Submitted by New Media Rights last modified Wed, 07/17/2013 - 10:38pm
There are three elements of a CDA § 230 defense:
1. The service must be a "provider or user of an interactive computer service." See 47 U.S.C. § 230(c)(2).
An “interactive computer service” is defined in the statute as “any information service, system, or access software provider that provides or enables computer access by multiple users to a computer server, including specifically a service or system that provides access to the Internet and such systems operated or services offered by libraries or educational institutions.” 47 U.S.C. § 230(f)(2). Although the language is somewhat archaic, the definition of "interactive computer service" is broad enough to cover most forms of social media: websites, forums, blogs, listervs and other User Generated Content (UGC)-heavy sites.
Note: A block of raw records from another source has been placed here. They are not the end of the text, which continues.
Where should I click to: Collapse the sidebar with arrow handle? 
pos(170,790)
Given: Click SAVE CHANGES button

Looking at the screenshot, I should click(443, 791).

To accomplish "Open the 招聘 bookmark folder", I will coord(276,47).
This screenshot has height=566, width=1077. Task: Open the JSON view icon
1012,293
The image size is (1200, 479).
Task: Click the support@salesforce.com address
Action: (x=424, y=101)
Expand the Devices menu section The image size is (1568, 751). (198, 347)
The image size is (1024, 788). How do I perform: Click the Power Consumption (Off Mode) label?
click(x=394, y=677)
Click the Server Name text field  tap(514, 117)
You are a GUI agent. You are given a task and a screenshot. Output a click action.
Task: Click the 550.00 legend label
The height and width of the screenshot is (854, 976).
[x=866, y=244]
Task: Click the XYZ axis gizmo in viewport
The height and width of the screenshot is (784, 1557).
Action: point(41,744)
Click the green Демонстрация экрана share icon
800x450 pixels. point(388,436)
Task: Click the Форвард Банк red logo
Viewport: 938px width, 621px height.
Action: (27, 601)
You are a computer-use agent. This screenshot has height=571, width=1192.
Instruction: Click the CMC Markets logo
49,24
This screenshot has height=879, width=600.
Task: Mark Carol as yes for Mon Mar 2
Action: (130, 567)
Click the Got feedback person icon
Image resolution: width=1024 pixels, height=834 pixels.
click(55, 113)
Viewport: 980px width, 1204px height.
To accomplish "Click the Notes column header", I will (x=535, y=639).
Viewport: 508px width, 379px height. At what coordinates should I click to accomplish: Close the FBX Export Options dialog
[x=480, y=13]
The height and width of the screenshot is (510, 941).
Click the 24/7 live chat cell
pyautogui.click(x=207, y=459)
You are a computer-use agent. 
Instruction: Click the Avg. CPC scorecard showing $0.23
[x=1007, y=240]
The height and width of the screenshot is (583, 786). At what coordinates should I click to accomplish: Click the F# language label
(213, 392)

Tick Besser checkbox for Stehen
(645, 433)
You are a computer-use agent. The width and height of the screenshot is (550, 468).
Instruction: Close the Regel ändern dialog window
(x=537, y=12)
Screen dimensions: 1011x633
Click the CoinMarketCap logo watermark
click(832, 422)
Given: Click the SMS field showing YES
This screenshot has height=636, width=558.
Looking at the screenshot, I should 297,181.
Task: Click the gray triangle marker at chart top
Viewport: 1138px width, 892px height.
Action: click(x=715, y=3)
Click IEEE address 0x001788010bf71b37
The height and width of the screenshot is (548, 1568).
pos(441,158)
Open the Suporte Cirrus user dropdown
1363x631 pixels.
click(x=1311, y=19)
2. The cause of action must "treat" the defendant (service) "as the publisher or speaker" of the allegedly unlawful content in order to be eligible for immunity under CDA § 230. See 47 U.S.C. § 230(c)(1).
The CDA § 230 immunity excludes causes of action based on federal criminal law, Intellectual Property laws, and the Electronic Communications Privacy Act (EPCA). See 47 U.S.C. § 230(e).
3. The content in dispute must have been "[p]rovided by another information content provider" other than the defendant. See 47 U.S.C. § 230(c)(1).
An “information content provider means any person or entity that is responsible, in whole or in part, for the creation or development of information provided through the Internet or any other interactive computer service.” 47 U.S.C. § 230(f)(3).